Extract provided START
I need to rotate a point around another point (in 2D) by a given angle over a given duration, independent of game object (meaning that I've manually created the points and they're not positions from a game objects transform ) as shown in the image below where point B
rotates to C
by and angle e
around A
by with radius AB
. Using a coroutine would be preferable.
UPDATE
Based on links provided by @MichaelHouse I wrote the following methods to rotate a control point over time by a certain angle but it rather moves to a point (which is not the desired point) immediately to another point, not by the right angle. I'm not sure what I've done wrong.
public static Vector3 RotatePointAroundPivot(Vector3 point, Vector3 pivot, Quaternion angle)
{
return angle * (point - pivot) + pivot;
}
IEnumerator RotateControlPointWithDuration(Vector3 point, Vector3 pivot, float duration, float angle) {
float currentTime = 0.0f;
float ourTimeDelta = 0;
ourTimeDelta = Time.deltaTime;
float angleDelta = angle / duration; //how many degress to rotate in one second
while (currentTime < duration)
{
currentTime += Time.deltaTime;
ourTimeDelta = Time.deltaTime;
Vector3 newPos = RotatePointAroundPivot(point, pivot, Quaternion.Euler(0, 0, angleDelta * ourTimeDelta));
points[0] = new Vector2(newPos.x, newPos.y);
yield return null;
}
}
IEnumerator runMovement() {
yield return new WaitForSeconds(2.0f);
Vector3 point = new Vector3(points[0].x, points[0].y, 0);
Vector3 pivot = new Vector3(points[3].x, points[3].y, 0);
StartCoroutine(RotateControlPointWithDuration(point, pivot, 2.0f, 45.0f));
}
UPDATE 2
I've tried another approach using trig functions, but the point moves erratically before finally arriving at a point that seems to be the right point. Please see the code below:
IEnumerator runMovement() {
yield return new WaitForSeconds(2.0f);
Vector2 pivot = points[3];
StartCoroutine(RotateControlPointWithDuration(pivot, 2.0f, 90.0f));
}
IEnumerator RotateControlPointWithDuration(Vector2 pivot, float duration, float angle)
Extract provided END
Provided material START
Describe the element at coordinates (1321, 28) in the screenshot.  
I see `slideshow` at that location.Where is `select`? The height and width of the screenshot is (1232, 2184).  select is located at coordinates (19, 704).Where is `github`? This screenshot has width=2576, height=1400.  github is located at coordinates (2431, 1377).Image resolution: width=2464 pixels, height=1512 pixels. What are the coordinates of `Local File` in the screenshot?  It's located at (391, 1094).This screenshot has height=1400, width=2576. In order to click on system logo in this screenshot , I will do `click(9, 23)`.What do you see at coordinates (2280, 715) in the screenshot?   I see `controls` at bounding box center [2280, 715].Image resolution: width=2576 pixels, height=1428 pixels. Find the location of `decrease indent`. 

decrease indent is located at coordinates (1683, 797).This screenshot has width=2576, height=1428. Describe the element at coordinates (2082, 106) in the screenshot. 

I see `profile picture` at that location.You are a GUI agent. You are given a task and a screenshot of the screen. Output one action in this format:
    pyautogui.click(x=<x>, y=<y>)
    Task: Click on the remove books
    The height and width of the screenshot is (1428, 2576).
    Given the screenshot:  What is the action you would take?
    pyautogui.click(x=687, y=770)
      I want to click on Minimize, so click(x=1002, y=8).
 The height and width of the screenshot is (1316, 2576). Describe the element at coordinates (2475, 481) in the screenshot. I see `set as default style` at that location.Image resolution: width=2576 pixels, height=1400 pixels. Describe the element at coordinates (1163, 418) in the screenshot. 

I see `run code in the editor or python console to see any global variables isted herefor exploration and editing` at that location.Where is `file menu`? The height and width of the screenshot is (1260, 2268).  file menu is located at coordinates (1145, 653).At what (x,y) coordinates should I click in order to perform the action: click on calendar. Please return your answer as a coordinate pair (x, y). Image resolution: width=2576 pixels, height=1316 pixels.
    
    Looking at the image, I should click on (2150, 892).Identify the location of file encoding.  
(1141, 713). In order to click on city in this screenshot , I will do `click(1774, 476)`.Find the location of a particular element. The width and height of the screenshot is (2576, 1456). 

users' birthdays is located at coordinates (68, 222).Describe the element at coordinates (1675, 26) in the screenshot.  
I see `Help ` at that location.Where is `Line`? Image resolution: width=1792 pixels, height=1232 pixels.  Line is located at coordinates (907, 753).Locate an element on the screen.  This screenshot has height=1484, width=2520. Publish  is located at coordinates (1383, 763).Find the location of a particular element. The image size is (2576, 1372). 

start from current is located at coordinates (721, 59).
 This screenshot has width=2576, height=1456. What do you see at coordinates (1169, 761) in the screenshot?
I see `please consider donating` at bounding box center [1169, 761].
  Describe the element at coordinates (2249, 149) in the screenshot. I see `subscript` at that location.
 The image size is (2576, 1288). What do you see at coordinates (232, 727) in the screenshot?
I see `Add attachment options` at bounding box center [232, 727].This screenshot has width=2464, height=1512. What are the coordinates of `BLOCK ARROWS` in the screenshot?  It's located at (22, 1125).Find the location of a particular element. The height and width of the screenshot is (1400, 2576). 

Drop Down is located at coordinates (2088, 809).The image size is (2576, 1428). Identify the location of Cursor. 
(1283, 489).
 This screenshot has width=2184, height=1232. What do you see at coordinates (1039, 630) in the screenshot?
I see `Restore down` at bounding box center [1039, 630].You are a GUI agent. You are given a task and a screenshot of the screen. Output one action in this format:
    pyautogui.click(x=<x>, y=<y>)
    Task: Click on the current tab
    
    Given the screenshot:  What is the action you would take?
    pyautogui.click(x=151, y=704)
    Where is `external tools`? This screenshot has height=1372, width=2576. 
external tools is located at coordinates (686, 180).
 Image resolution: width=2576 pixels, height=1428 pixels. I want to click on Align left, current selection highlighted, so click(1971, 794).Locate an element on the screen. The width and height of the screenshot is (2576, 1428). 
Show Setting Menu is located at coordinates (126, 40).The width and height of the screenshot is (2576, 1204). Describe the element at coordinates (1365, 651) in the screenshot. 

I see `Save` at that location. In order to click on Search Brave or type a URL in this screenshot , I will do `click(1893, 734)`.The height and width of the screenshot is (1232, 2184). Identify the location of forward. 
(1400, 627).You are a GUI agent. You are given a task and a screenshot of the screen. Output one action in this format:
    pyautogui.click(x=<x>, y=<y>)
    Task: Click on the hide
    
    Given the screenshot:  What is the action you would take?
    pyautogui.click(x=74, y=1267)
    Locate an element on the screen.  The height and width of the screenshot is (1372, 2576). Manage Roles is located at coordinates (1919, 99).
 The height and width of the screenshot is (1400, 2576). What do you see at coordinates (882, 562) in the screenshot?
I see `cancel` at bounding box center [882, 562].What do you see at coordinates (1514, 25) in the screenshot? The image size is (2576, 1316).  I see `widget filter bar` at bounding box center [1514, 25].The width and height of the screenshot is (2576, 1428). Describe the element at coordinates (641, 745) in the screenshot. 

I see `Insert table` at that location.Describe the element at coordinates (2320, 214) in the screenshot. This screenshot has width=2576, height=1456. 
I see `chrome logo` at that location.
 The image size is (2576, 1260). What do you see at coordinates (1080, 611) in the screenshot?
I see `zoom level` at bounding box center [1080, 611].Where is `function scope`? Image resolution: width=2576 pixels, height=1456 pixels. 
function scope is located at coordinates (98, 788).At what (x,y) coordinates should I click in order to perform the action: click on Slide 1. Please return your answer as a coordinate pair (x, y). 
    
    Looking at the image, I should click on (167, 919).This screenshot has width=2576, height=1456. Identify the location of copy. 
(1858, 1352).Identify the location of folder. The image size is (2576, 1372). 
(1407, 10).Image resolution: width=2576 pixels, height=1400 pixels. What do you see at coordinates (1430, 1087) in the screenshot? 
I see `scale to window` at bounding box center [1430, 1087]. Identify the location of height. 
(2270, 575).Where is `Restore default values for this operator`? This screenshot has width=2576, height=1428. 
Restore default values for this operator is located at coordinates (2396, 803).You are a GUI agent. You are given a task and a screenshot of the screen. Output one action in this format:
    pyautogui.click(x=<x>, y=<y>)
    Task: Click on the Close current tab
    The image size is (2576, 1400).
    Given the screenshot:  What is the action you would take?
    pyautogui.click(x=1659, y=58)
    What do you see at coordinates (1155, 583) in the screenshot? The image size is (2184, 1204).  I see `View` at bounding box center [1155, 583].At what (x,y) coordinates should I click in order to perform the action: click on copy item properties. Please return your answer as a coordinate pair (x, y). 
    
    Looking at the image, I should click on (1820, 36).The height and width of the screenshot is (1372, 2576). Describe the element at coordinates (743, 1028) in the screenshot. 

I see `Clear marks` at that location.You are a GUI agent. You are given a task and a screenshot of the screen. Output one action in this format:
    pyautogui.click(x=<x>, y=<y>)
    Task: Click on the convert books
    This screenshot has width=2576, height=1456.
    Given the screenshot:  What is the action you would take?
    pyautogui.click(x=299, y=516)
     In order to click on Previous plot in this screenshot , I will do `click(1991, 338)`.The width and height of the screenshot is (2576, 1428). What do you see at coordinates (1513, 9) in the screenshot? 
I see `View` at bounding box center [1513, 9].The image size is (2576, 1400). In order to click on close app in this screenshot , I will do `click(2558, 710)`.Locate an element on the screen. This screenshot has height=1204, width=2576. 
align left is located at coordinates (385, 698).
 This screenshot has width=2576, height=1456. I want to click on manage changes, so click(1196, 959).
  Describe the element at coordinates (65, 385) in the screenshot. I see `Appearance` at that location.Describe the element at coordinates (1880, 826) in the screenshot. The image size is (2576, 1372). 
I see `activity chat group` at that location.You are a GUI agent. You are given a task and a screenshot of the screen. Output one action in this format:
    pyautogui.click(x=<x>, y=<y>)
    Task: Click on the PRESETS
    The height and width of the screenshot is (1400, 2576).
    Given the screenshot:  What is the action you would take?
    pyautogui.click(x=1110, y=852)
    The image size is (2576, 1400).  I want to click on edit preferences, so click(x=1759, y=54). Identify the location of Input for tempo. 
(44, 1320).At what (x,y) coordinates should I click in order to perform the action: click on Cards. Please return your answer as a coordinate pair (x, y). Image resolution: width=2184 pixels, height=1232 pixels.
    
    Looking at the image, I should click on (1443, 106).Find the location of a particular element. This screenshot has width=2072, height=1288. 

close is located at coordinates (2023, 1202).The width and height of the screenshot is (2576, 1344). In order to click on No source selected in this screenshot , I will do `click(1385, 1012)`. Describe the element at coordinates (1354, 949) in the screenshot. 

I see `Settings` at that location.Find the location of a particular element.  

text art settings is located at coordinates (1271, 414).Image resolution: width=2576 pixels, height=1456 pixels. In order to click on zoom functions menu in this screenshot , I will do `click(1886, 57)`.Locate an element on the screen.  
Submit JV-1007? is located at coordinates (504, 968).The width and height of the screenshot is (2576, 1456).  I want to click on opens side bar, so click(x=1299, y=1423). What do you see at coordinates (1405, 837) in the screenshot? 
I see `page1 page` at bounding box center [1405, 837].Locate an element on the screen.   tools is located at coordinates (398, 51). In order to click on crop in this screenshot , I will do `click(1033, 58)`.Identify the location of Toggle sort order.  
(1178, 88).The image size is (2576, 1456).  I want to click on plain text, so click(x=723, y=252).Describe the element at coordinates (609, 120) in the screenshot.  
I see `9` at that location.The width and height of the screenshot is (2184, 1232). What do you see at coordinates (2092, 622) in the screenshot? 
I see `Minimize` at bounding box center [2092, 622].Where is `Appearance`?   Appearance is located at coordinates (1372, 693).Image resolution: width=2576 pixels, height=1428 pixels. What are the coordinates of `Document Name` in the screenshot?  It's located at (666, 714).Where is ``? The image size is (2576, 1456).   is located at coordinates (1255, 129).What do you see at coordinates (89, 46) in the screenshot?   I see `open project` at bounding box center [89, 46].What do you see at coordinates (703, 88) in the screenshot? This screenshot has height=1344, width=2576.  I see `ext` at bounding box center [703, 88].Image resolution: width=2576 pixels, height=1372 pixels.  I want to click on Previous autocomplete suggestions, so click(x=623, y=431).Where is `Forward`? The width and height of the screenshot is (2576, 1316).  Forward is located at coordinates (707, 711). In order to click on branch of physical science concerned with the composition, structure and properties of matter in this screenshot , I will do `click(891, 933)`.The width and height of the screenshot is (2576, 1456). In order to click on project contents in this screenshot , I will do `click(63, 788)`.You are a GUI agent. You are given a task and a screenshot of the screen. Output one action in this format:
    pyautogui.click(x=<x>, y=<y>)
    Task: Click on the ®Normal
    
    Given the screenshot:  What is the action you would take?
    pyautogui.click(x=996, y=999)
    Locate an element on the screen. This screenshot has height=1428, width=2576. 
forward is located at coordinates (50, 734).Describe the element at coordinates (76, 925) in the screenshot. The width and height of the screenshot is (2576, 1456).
Provided material END
> [Tasks]:
A) In the question about rotating a point around another point, what approach does the asker say would be preferable?
B) Repeat the question about rotating a point, starting at "public static Vector3" and ending at "(currentTime < duration)".

> [Responses]:
A) Using a coroutine would be preferable.

B)
public static Vector3 RotatePointAroundPivot(Vector3 point, Vector3 pivot, Quaternion angle)
{
return angle * (point - pivot) + pivot;
}
IEnumerator RotateControlPointWithDuration(Vector3 point, Vector3 pivot, float duration, float angle) {
float currentTime = 0.0f;
float ourTimeDelta = 0;
ourTimeDelta = Time.deltaTime;
float angleDelta = angle / duration; //how many degress to rotate in one second
while (currentTime < duration)